Apple notification group

Github Labels: O-macos, O-ios, O-tvos, O-watchos and O-visionos
Ping command: @rustbot ping apple

This list will be used to ask for help both in diagnosing and testing Apple-related issues as well as suggestions on how to resolve interesting questions regarding our macOS/iOS/tvOS/watchOS/visionOS support.

To get a better idea for what the group will do, here are some examples of the kinds of questions where we would have reached out to the group for advice in determining the best course of action:

  • Raising the minimum supported versions (e.g. #104385)
  • Additional Apple targets (e.g. #121419)
  • Obscure Xcode linker details (e.g. #121430)

Deployment targets

Apple platforms have a concept of "deployment target", controlled with the *_DEPLOYMENT_TARGET environment variables, and specifies the minimum OS version that a binary runs on.
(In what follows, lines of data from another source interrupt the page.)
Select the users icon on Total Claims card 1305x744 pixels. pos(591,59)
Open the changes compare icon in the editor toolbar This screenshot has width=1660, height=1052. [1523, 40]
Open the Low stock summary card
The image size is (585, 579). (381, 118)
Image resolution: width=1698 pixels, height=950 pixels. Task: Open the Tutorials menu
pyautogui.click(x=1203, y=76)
Using an API from a newer OS version in the standard library than the default that rustc uses will result in either a static or a dynamic linker error. For this reason, try to suggest that people document on extern "C" APIs which OS version they were introduced with, and if that's newer than the current default used by rustc, suggest to use weak linking.
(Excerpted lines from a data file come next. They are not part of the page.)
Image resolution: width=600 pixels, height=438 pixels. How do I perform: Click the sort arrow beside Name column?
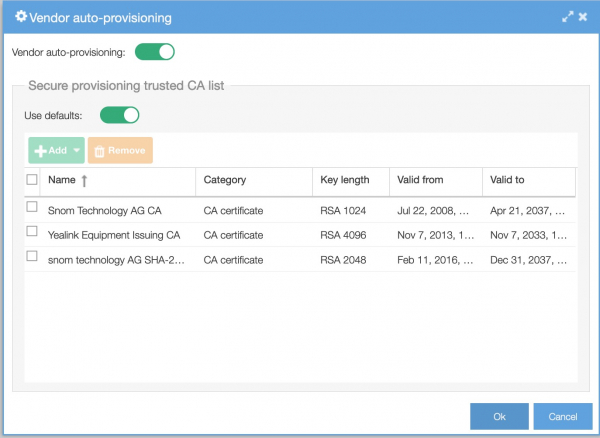[84, 181]
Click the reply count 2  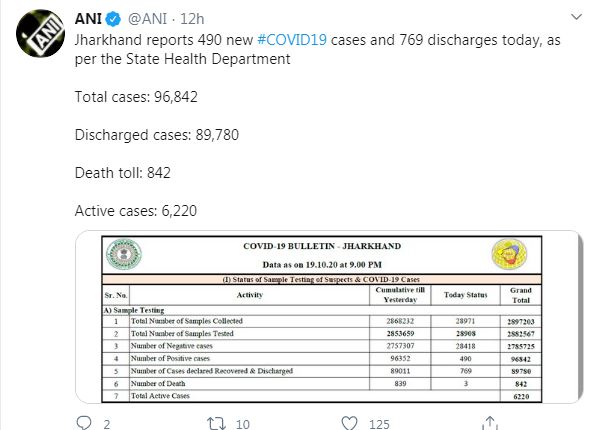[107, 424]
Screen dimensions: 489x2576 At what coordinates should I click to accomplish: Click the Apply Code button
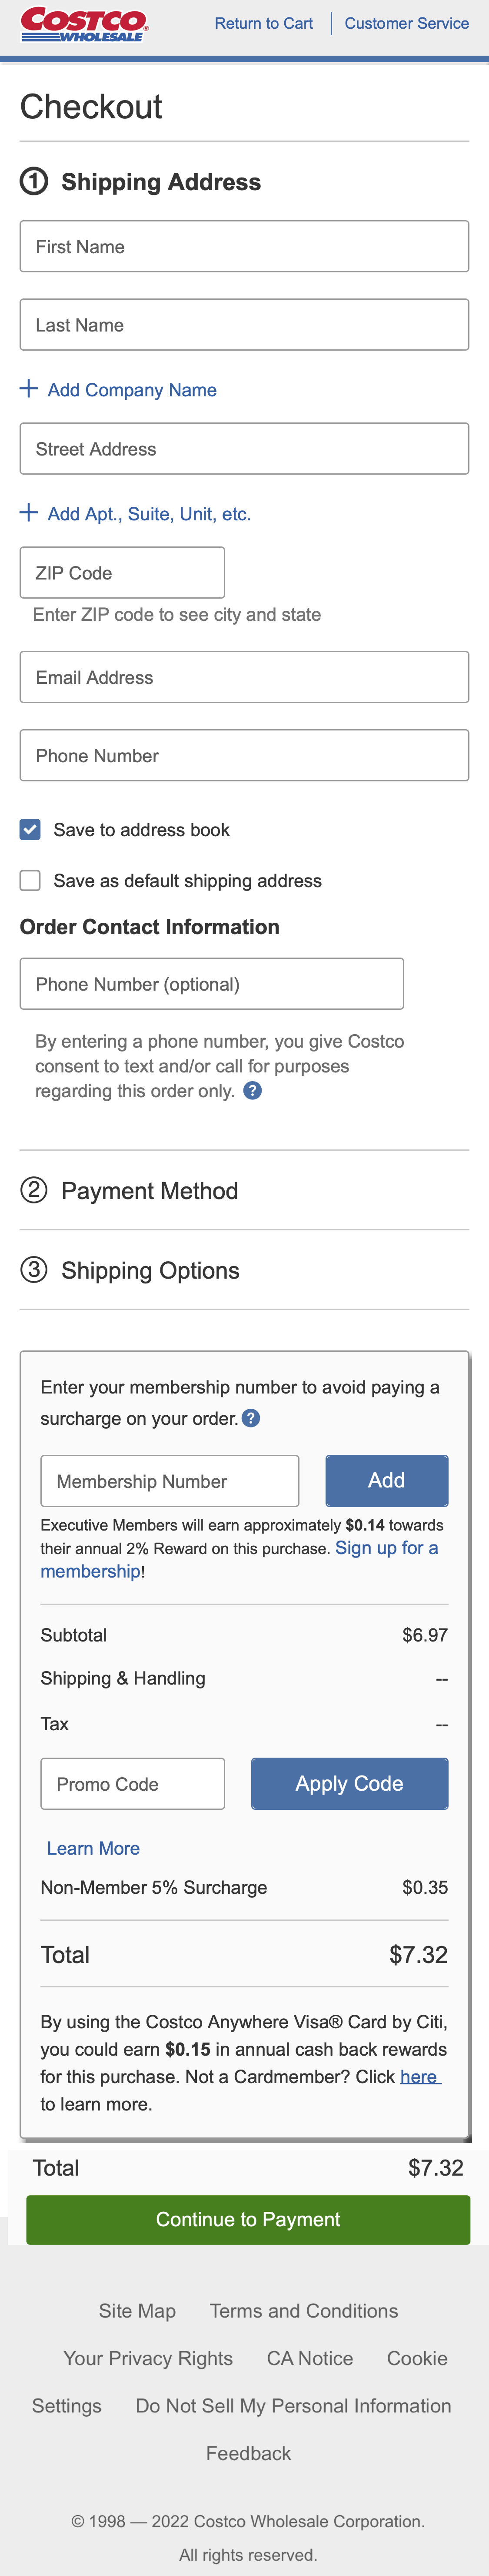click(349, 1783)
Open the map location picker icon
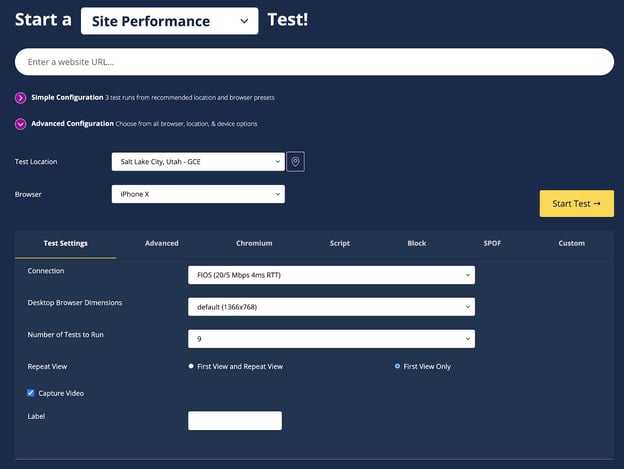Screen dimensions: 624x469 pos(295,162)
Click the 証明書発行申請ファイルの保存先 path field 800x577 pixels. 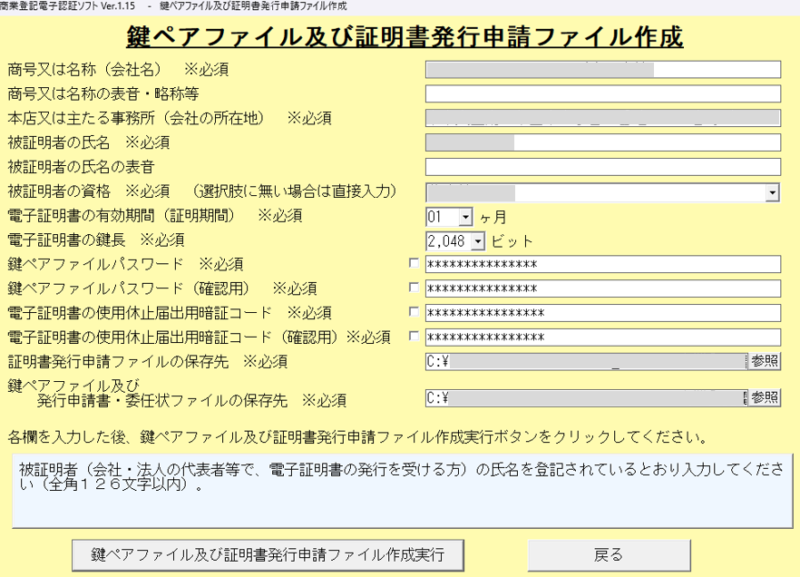pos(586,361)
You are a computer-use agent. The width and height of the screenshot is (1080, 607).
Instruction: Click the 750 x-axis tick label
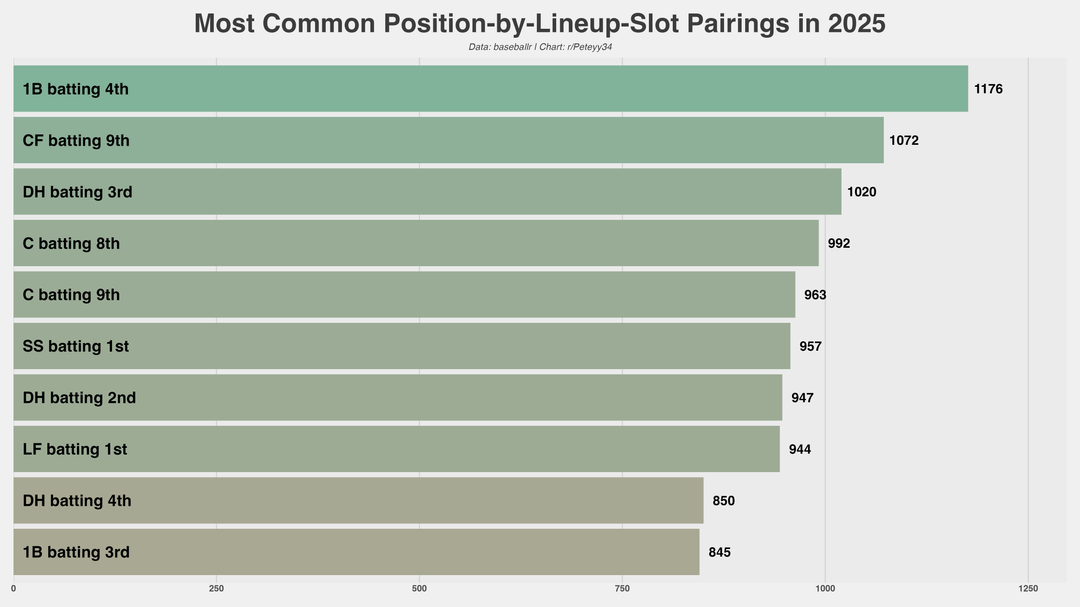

The App Store and private APIs

Apple are very protective about using undocumented APIs, so it's important that whenever a change uses a new function, that they are verified to actually be public API, as even just mentioning undocumented APIs in the binary (without calling it) can lead to rejections from the App Store.

For example, Darwin / the XNU kernel actually has futex syscalls, but we can't use them in std because they are not public API.

In general, for an API to be considered public by Apple, it has to:

  • Appear in a public header (i.e. one distributed with Xcode, and found for the specific platform under xcrun --show-sdk-path --sdk $SDK).
  • Have an availability attribute on it (like __API_AVAILABLE, API_AVAILABLE or similar).